The afternoon rally was scheduled by Jermaine Reed, the city councilman who represents the area and helped spearhead the $17 million store in the Linwood Shopping Center, 31st Street and Wabash Avenue.

The Sun Fresh held its grand opening less than three months ago and was billed by the city — and received by the community — as a symbol of revitalization along the Prospect Avenue corridor.

On Monday afternoon — Labor Day — two shooters entered the store and shot a man and a 15-year-old female employee, store workers say. Kansas City police say the man was the target and was shot multiple times. The teen girl, an innocent bystander, was shot in the leg once.
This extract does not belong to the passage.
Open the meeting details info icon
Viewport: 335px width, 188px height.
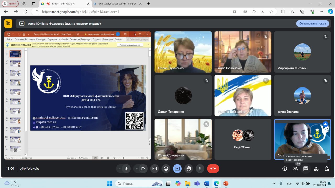coord(284,169)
The grocery store employs two security firms, and guards were present inside and outside during the shooting, store workers say. Normally the inside guard is armed, but on Monday that guard was a new hire who had not yet been issued a weapon and was unarmed.

At the rally, Don Maxwell, an Eastside developer who oversaw the shopping center’s revitalization, said he and the store’s owners have been discussing “immediate adjustments” to security, but he could not offer specifics.

“We have adequate security now,” Maxwell said. “But if someone walks in a door and looks at someone and shoots them, there is nothing here that could have prevented that, probably.”

Some at the rally called for more gun control on the state and national level. But, as with almost all gun violence in urban areas, guns are not owned lawfully and gun control laws would not affect those who obtain them illegally.

Despite the holiday’s chaos, however, store owners, city officials and neighborhood shoppers say support for Sun Fresh remains strong.

“Hearing about the shooting put me in a bad place,” one shopper named Vanessa told The Star. She asked that her last name not be used. “We have one or two people who come in and try to destroy everything for us. The community needs this place.”

Juanita Steele, 83, has lived in the neighborhood for nearly 60 years. “I’m going to keep coming,” she said. “It’s important that people speak up and speak out in moments like this.”

The city invested about $17 million, including land acquisition, to build the new store, renovate the end wings of the retail center and to rebuild the parking lot.

John Wood, the assistant city manager and director who helped oversee the development, arrived on the scene Tuesday morning expecting chaos.

“I’m wondering where is the police, where’s the tape?” he said. “But I get here and people are acting as if nothing has happened. The resilience, it surprised me.”

As she grabbed a shopping basket, Vanessa scoffed at the idea that Monday’s shooting could scare her away from her new neighborhood grocer.

“Absolutely not,” she said. “This is my community. I’m not going nowhere.”